I have got two loops I want to transform using some apply function in order to reduce the computation time. First one seems easy to do, the problem arises with the second one because the S is updated with its own value in each iteration.
S0 = 100
a = 0.00016
b = 0.0126
sim = 10000
drifts = 1000
Si = rep(0,sim)
for(i in (1:sim))
{
S = S0
for (j in (1:drifts))
{
z = rnorm(1, mean = 0, sd = 1)
S = S * exp(a + b*z)
}
Si[i] =S
}
Can anyone help?
calc_s <- function(S, i = 1) {
S <- S * exp(a + b * rnorm(1, mean = 0, sd = 1))
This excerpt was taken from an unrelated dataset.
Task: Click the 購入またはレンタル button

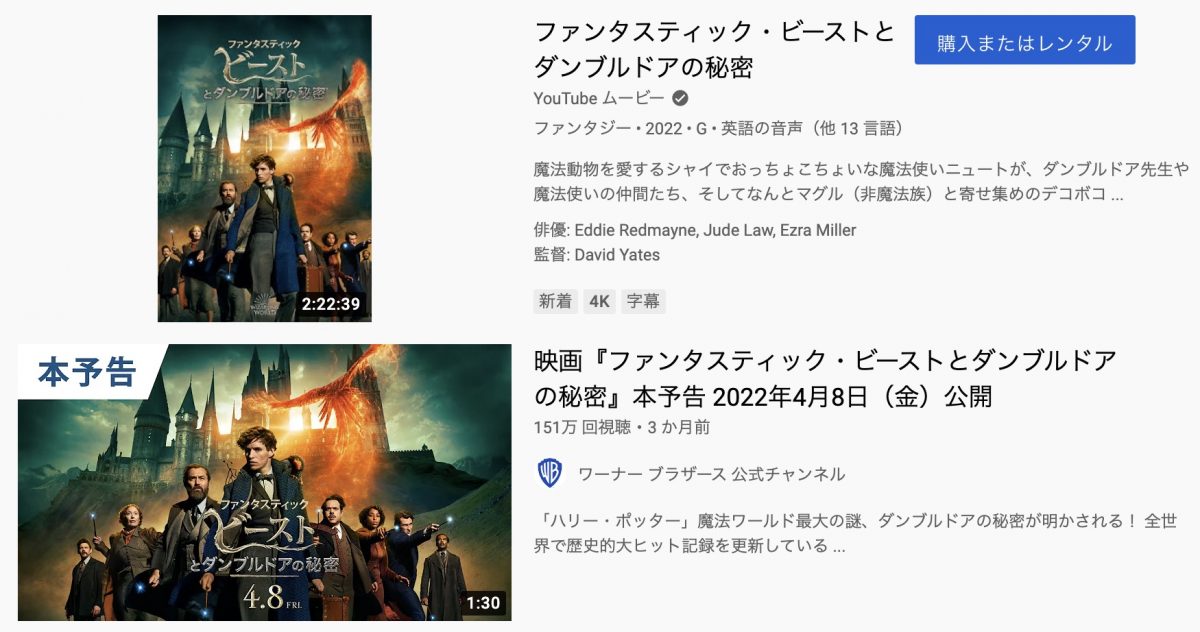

return (if (i < drifts) calc_s(S, i + 1) else S)}
S2 <- sapply(1:sim, function(x) {
calc_s(S0)
})
It isn't faster though
How about something like the code below. I have replaced the j-loop with a product, I think the math is correct.
sapply(1:sim,function(x) S0*prod(exp(a + b*rnorm(drifts))))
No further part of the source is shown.